Two and a half years after former junior investor Jerome Kerviel allegedly led his bank to a 4.9-billion euro loss through unauthorized trades, the trial of the so-called "five-billion euro man" has begun.
Kerviel says his superiors knew of the illegal activity
The saga of the largest fraud scheme in financial history took a new turn Tuesday as the trial of accused "billion-euro gambler" and former Societe Generale trader Jerome Kerviel began in Paris.
Kerviel faces charges of breach of trust, forgery and manipulation of computer data, all of which could bring him up to five years in prison and fines of up to 375,000 euros ($448,000).
In early remarks, Kerviel, 33, told the court that he was "encouraged" by his bosses to take risks. "The encouragement from my superiors encouraged me to continue," he said.
Internal investigators discovered the unauthorized trades, totaling about 50 billion euros, in January 2008. The bank notified the authorities and liquidated the illegal holdings, bringing in a loss of 4.9 billion euros for the bank. Police then arrested Kerviel, who has since been freed on bail.

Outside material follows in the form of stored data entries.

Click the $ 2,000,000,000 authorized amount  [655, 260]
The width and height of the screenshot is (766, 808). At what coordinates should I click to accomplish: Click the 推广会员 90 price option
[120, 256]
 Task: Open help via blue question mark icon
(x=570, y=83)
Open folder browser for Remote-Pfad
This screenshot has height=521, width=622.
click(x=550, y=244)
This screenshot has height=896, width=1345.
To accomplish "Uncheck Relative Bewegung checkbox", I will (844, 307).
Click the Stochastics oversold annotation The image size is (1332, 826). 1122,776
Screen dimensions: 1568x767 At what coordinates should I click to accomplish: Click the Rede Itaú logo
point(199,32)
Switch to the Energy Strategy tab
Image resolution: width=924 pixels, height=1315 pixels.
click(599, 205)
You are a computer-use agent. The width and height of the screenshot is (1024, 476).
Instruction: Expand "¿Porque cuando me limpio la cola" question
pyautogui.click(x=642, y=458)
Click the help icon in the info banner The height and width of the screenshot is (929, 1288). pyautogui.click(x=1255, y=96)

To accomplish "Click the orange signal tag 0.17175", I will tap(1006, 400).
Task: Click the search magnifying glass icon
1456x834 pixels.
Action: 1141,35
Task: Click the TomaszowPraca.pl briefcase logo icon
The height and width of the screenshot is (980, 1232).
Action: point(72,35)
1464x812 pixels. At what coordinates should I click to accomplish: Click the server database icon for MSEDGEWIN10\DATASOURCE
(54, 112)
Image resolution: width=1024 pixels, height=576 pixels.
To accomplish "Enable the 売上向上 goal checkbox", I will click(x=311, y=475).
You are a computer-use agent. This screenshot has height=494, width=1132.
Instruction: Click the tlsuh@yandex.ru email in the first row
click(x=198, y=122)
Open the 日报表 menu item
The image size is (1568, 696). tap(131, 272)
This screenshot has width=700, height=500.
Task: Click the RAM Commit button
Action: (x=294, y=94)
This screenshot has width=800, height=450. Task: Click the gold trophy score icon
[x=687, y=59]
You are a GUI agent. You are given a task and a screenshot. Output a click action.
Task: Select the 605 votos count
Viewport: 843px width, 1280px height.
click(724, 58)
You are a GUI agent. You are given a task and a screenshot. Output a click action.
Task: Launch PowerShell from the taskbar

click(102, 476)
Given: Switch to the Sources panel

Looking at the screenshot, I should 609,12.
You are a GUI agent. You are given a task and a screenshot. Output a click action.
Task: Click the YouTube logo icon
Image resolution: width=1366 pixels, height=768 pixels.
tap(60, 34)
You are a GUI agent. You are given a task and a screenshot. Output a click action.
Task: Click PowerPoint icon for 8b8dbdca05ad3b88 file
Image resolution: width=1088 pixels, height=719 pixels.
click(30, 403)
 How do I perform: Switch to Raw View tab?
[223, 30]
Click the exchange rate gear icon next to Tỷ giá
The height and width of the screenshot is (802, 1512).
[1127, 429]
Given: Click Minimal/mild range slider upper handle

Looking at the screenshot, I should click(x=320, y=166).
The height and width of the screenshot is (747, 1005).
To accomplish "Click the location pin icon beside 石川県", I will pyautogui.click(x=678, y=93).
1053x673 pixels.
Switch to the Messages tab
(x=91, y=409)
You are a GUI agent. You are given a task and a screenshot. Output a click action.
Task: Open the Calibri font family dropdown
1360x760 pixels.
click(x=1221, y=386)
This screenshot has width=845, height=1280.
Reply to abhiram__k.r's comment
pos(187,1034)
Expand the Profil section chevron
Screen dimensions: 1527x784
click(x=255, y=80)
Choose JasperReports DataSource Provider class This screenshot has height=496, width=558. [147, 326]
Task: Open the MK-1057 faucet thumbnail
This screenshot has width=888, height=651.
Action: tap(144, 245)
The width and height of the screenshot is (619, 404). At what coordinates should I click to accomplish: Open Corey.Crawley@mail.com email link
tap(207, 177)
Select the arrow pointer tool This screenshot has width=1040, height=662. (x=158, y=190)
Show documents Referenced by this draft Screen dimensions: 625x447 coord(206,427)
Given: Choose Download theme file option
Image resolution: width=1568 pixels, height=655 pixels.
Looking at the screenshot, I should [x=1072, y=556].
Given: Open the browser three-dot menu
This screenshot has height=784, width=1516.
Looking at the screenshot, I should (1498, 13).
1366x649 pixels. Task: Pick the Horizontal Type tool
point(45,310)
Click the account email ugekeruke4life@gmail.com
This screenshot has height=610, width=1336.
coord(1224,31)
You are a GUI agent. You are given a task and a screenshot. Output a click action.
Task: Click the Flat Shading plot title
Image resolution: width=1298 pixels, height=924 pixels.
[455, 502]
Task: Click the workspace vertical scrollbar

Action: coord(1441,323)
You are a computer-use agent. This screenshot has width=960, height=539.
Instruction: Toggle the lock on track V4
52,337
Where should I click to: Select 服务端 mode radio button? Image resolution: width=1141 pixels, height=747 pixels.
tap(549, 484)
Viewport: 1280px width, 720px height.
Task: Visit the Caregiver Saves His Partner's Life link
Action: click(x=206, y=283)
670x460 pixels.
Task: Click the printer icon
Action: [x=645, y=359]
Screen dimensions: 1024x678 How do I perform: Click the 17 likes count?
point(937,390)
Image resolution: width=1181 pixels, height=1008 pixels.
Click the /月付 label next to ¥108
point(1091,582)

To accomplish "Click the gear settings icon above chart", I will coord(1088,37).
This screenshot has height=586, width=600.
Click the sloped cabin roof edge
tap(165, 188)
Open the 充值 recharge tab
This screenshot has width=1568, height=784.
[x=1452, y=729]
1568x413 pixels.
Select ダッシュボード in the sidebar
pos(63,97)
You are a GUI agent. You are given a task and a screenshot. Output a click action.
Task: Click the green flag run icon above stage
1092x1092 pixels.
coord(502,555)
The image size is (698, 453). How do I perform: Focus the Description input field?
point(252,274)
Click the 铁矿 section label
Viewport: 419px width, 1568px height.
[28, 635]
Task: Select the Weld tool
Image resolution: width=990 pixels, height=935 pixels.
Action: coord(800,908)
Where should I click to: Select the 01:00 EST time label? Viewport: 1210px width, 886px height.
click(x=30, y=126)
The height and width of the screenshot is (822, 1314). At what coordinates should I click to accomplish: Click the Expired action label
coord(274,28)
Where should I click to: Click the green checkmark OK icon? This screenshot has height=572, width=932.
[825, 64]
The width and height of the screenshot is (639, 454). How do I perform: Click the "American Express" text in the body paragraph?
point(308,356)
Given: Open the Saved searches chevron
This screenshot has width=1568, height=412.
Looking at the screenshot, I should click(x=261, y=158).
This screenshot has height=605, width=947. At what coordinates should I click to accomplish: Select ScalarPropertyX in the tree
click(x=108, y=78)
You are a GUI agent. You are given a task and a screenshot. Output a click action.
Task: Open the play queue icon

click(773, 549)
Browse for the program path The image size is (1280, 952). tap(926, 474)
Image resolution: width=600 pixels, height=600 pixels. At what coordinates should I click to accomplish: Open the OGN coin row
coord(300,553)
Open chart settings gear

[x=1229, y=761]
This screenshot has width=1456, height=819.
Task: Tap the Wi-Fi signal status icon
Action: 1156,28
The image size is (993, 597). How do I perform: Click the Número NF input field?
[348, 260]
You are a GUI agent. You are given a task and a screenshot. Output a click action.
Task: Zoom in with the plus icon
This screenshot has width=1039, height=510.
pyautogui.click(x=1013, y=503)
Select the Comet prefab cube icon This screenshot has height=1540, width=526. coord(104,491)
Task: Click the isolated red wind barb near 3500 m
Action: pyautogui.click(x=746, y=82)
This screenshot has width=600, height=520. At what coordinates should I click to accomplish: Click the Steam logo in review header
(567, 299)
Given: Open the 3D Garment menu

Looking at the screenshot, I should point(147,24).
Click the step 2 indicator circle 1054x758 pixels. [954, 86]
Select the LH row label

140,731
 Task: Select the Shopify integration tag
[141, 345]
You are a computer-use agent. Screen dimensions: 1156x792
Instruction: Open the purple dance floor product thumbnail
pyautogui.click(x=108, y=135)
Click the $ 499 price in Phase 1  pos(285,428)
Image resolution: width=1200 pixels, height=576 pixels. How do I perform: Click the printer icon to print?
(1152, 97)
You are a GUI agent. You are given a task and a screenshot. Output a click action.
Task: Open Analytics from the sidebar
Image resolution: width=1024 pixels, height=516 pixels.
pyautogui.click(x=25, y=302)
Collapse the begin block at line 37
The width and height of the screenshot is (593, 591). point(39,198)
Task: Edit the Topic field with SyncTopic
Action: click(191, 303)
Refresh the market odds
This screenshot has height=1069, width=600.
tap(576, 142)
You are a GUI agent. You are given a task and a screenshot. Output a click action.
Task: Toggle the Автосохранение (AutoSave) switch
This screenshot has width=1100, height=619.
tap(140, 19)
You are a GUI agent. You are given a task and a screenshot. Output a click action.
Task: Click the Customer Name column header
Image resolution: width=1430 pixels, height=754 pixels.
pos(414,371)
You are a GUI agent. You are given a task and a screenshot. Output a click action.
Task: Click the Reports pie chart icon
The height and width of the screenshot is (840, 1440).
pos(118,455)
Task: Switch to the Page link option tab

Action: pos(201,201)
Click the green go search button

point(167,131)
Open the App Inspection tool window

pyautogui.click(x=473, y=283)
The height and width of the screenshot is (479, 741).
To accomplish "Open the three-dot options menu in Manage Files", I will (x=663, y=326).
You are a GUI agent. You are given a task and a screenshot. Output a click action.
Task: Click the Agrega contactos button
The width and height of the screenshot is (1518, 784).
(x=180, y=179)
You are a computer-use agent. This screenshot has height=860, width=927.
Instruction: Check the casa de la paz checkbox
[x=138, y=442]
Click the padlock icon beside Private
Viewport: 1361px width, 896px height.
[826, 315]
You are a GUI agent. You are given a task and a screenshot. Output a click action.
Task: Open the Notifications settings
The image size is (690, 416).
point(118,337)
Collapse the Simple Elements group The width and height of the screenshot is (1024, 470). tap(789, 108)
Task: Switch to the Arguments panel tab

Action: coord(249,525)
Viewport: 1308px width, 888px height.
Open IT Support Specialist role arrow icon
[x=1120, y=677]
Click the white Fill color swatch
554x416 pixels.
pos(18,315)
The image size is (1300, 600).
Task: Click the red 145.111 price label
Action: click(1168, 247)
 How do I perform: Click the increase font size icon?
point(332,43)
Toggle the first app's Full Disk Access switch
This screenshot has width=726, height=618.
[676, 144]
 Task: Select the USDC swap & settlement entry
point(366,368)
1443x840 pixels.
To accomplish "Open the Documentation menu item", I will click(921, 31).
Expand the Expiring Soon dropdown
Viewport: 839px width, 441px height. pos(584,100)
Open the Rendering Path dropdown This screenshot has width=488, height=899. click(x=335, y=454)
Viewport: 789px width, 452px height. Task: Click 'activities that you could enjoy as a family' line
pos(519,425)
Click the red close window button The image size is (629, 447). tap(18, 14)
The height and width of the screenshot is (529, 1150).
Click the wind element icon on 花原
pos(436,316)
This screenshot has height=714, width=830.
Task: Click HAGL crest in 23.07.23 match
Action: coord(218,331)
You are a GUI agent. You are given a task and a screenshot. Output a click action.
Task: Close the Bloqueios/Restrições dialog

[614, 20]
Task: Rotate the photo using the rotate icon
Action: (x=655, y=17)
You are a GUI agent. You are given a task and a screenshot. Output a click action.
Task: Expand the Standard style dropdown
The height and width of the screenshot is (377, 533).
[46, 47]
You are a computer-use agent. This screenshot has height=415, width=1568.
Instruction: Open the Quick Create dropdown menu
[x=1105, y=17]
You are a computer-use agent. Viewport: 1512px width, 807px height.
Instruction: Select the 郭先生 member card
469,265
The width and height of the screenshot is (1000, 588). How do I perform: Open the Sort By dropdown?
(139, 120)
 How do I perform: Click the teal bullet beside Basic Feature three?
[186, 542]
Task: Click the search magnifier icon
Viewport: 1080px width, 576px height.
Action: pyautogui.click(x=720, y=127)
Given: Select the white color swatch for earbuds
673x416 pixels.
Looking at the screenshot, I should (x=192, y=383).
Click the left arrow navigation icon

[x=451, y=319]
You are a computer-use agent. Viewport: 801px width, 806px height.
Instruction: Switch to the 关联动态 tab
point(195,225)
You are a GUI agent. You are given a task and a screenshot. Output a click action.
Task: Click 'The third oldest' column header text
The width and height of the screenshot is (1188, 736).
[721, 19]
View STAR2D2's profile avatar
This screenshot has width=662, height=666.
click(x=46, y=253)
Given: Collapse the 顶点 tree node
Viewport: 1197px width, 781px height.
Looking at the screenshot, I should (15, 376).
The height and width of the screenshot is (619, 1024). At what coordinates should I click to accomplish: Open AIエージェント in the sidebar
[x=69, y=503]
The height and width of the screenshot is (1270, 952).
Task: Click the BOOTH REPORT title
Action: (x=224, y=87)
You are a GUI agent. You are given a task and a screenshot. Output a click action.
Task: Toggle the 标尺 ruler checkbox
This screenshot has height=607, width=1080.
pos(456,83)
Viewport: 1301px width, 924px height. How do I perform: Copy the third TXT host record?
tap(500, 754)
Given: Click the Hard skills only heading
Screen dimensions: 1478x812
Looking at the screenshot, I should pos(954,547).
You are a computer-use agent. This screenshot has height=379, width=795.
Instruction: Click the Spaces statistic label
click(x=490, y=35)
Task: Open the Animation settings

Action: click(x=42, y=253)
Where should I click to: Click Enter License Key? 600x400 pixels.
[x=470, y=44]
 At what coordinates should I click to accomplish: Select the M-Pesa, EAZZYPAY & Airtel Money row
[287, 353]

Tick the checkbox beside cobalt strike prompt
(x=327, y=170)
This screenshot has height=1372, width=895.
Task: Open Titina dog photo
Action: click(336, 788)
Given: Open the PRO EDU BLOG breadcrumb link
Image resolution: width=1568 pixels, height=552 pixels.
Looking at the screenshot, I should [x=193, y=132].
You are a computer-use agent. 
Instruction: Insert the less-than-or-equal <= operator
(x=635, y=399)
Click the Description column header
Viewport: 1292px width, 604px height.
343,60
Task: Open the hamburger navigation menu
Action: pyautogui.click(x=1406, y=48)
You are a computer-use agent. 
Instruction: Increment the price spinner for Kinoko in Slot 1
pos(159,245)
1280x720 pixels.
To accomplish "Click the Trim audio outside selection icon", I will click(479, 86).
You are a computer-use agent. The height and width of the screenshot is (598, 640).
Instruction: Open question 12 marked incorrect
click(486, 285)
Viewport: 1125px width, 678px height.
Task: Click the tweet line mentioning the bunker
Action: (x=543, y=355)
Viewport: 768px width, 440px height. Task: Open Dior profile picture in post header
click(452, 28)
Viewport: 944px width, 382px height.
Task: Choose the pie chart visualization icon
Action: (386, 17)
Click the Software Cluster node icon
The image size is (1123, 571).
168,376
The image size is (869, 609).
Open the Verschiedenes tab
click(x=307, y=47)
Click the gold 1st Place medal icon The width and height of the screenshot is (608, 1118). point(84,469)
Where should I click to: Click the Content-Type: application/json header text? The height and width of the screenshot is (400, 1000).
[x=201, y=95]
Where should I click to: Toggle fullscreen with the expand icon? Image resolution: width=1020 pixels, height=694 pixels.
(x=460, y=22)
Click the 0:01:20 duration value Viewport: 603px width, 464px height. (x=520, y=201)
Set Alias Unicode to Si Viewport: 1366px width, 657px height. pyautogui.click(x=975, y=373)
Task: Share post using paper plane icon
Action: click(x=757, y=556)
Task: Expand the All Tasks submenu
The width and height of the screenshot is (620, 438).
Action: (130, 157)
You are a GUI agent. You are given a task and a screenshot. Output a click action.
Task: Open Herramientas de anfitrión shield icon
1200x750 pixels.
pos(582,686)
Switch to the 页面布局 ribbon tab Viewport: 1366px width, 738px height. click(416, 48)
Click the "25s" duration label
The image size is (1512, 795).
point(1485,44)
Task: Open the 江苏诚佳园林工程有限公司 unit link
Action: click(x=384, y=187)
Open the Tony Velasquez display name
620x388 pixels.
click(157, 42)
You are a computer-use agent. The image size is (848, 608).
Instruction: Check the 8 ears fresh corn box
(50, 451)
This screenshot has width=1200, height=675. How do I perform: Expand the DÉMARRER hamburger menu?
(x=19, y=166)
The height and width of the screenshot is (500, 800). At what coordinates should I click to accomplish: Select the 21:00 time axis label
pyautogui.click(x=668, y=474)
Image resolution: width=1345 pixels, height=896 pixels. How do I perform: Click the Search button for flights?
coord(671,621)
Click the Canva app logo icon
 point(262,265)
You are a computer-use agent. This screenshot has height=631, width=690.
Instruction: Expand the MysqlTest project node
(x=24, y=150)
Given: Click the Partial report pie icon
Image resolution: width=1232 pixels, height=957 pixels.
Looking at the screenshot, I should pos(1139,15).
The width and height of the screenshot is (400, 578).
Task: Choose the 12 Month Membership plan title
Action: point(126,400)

Societe Generale claims to have been completely unaware of Kerviel's activity. The bank's attorney, Jean Veil, told daily newspaper Sueddeutsche Zeitung that Societe Generale would also be suing Kerviel to "demand compensation for the losses that the bank suffered."
"That is, on the one hand, the 4.9 billion euros in financial losses, and, on the other hand, the severe damage to the bank's image that it is currently suffering," he said, citing precedent cases in the United States as support for the bank's image-loss claim.
Defense as a 'simple man'
The bank lost nearly 5 billion euros in the scheme
Kerviel, born to a metal worker and a hairdresser and raised in provincial France, has become something of an anti-hero in the country. He became a heavyweight in the banking sector despite lacking the typical elite education that most people in his former position enjoyed.
He has laid out his defense in his recently published book, "The Spiral: Memoirs of a Trader," in which he presents himself as a simple man who got carried away in the greedy culture of the banking system.
He claims Societe Generale has made him a scapegoat, and that his supervisors knew of the risky trades long before they were made public but chose to ignore them because he was earning good returns for the bank.
"Are the banking excesses due to Jerome Kerviel? Or are they due to a banking system?" said Kerviel's attorney Olivier Metzner in comments published by the newspaper Metro on Monday.
The trial is likely to be watched closely by many people in the French banking industry who want to know how Kerviel was able to cover up his actions for so long.
The court could hand down a decision as early as the end of June.